Dame Cicely Saunders is credited with fostering the idea that more needed
to be done to provide profession care for those who were suffering from terminal
illness. Evidence-based
research was used to demonstrate in clear and certain scientific terms that charitable homes and
nursing homes were woefully inadequate to address the needs of patient and
families at the end of life. The concept
of “total pain” was defined in 1964 as something that went beyond physical
symptoms to include mental distress and social or spiritual issues, and a focus on relief of total pain became a main goal of care for terminal patients.

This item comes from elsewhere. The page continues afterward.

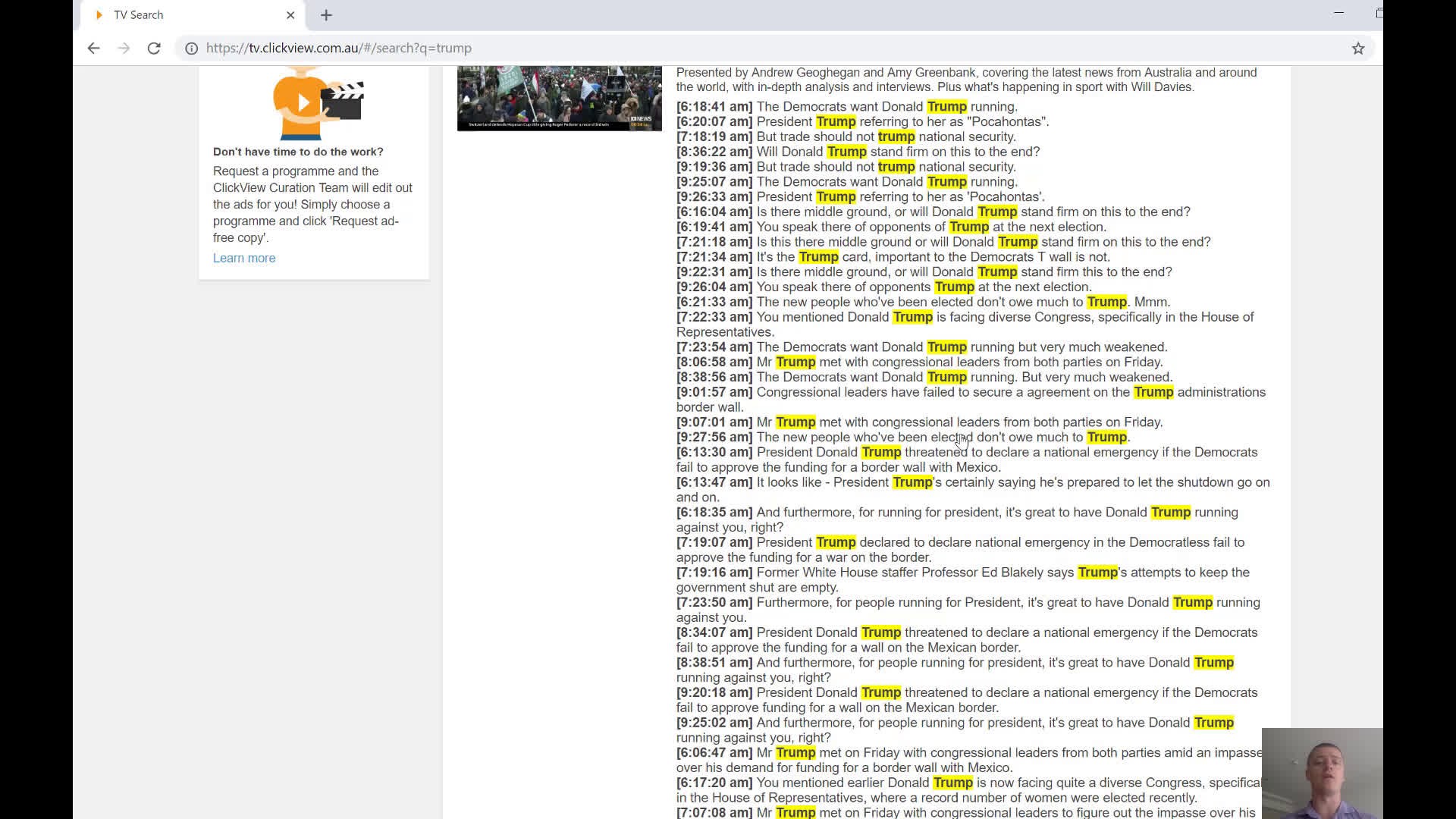Viewport: 1456px width, 819px height.
Task: Minimize the browser window
Action: pos(1338,13)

Dame Saunders began the first hospice
program at Saint Christopher’s in 1967. At Saint Christopher's the initial research was done to identify ways to
relieve the distress of the dying using a multidisciplinary approach to
address fear and grief as well as physical symptoms of disease. The idea began to spread throughout the Royal Medical Association. The term
palliative care was coined in 1974 by Dr. Balfour Mount, an oncologist at the
Royal Victoria Hospital of McGill University in Montreal to avoid the negative
connotations the word hospice has in some cultures. He described palliative care as a holistic
approach to addressing the physical, psychological, social and spiritual distress
of people with chronic or life-limiting disease.
Two common myths
had to be overcome in order for palliative medicine to gain acceptance: the belief
that patients would become drug dependent if doctors focused on pain relief and
that increased drug tolerance would make the administration of pain medication
ineffective. Clinical pain researchers in
the United Kingdom allied with their counterparts in the United States
conducted international studies showing that these risks could be mitigated.
Simultaneously public
attitudes about end of life care changed as a result of ongoing philosophical,
political and spiritual research into the most humane and effective way to
support the dying. In the initial years,
hospices were buildings for the dying where research was conducted to improve
the quality of care for the dying. By the 1990’s, hospice care and palliative
care became services that could be offered at home or in a hospital as well as
in a hospice setting.
The American Board
of Medical Specialties (ABMS) and the Accreditation Council for Graduate
Medical Education recognized the subspecialty of Hospice and Palliative
Medicine in 2006 and by 2008 the American Academy of Hospice and Palliative
Medicine had over 3000 members and the field has steadily grown in the past
decade. From the beginning Palliative Medicine sought to integrate the care of social
workers, psychologists and chaplains into the delivery of total care for patients
referred for palliative care. All three
fields have developed subspecialties.
Although there are some overlapping skills in the services provided by palliative care and hospice chaplains, there is a distinct difference between when one service or the other is recommended. Palliative care has to do with quality of life and pain management when a person has a life-threatening or life-limiting illness. Hospice care is recommended when a patient has 6 months or less to live and the family needs the supports it can offer to minimize pain and suffering at end of life. Dame Saunders published several books about palliative and hospice care. My favorite is Hospice and Palliative Care: An Interdisciplinary Approach.